120 all’offerta di uno scalatore, per cui ognuno di essi assume le proprie decisioni ritenendosi ininfluente ai fini dell’esito finale dell’offerta stessa. Tale comportamento può determinare l’insuccesso di operazioni di acquisizione efficienti, in grado di accrescere il valore dell’impresa. In una situazione di asimmetria informativa riguardo la capacità dell’offerente di generare valore, diventa possibile mitigare il free riding attraverso una struttura di voto non proporzionale. I sistemi non proporzionali di voto, in assenza di concorrenza tra bidders, riducono il prezzo a cui gli azionisti sono disponibili a cedere le proprie azioni e di conseguenza il costo del takeover. La deviazione dal principio un’azione – un voto migliora l’efficienza del mercato del controllo societario, favorendo il successo di offerte di acquisto vantaggiose. Tale conclusione si riferisce, però, a uno scenario in cui vi è un solo soggetto interessato ad acquisire il controllo di un’impresa ad azionariato disperso. Ciò non vale per le società ad azionariato concentrato, dove non c’è un problema di free riding. Il trasferimento del controllo, dove esiste un azionista con una partecipazione superiore al 50%, avviene attraverso una negoziazione bilaterale fra tale soggetto e il potenziale acquirente della partecipazione. La regola della proporzionalità, in tali circostanze, favorisce la realizzazione di offerte che determinano un incremento del valore dell’impresa e scoraggia quelle value decreasing.

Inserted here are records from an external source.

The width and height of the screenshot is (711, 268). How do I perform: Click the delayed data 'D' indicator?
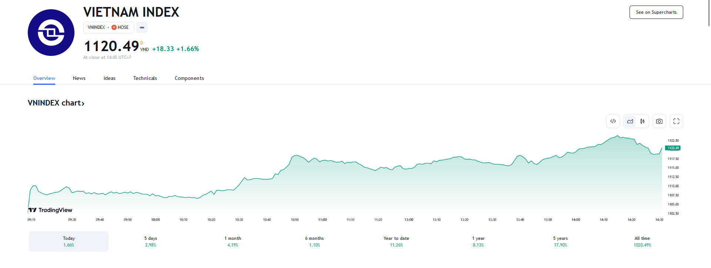[141, 43]
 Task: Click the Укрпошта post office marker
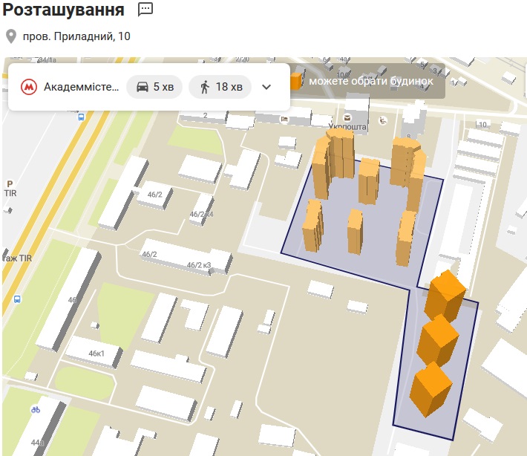[x=347, y=119]
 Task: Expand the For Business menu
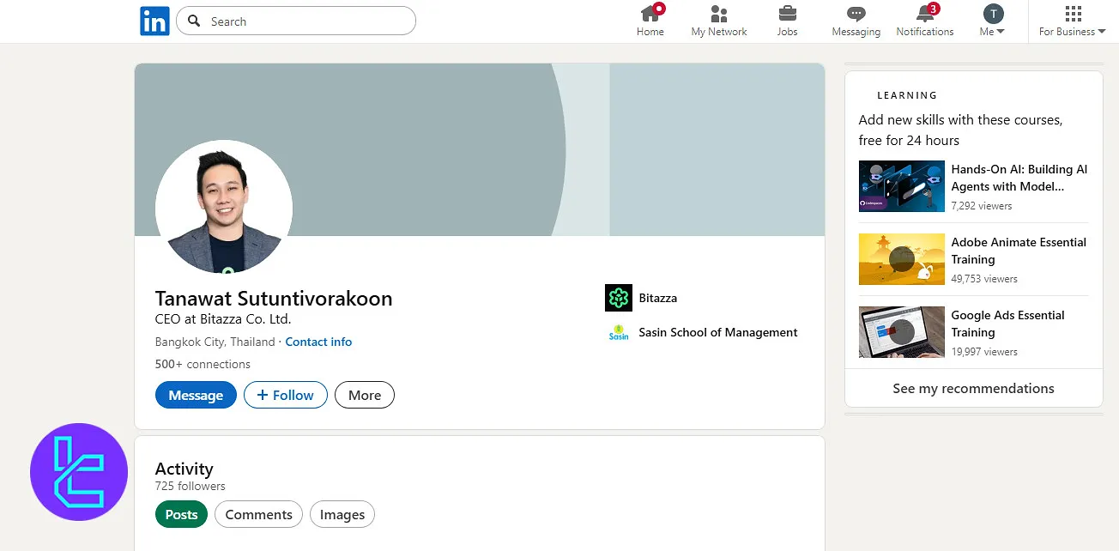click(x=1072, y=21)
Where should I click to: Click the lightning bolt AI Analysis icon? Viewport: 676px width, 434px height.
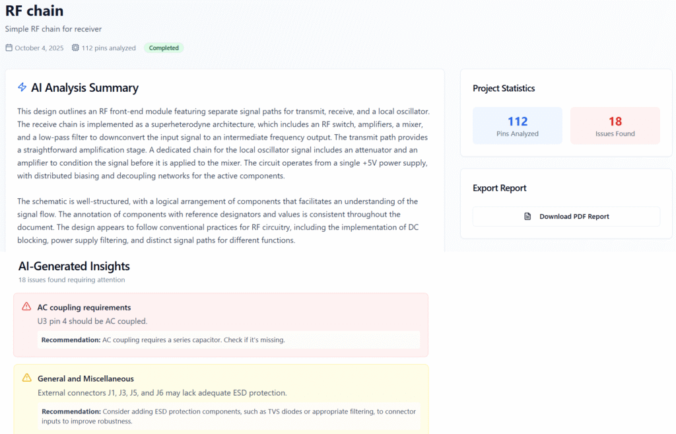(22, 87)
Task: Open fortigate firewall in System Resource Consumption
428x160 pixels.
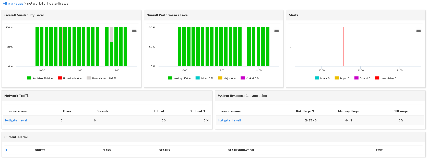Action: (x=229, y=120)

La possibilità di deviare dal principio di proporzionalità tra diritti di voto e patrimoniali può avere effetti anche sulle scelte finanziarie delle imprese, nonché indurle a ricorrere ad altri strumenti di separazione tra proprietà e controllo. L’azionista di controllo di un’impresa quotata che necessita di nuove risorse per finanziare progetti di investimento, in presenza della regola di proporzionalità, potrebbe scegliere di non intraprendere tali progetti, perché per finanziarli dovrebbe diluire la propria posizione di controllo. La possibilità di deviare dal principio un’azione - un voto, invece, gli permetterebbe di ottenere nuove risorse, mantenendo al contempo il controllo della società. Tale struttura, inoltre, incide sulla scelta di un imprenditore di quotare o meno la propria società. La struttura 1S-1V implica che l’imprenditore può mantenere il controllo solo attraverso un investimento di capitale proporzionale, che però riduce l’ammontare di risorse ottenibili in fase di IPO, nonché la liquidità del titolo stesso. La dual class, al contrario, permette di mantenere la governance attraverso un investimento inferiore, che libera quindi risorse finanziarie che possono essere allocate su altri investimenti. L’imprenditore, pertanto, riesce a diversificare meglio la propria ricchezza e a ridurre il rischio firm specific a cui è soggetto.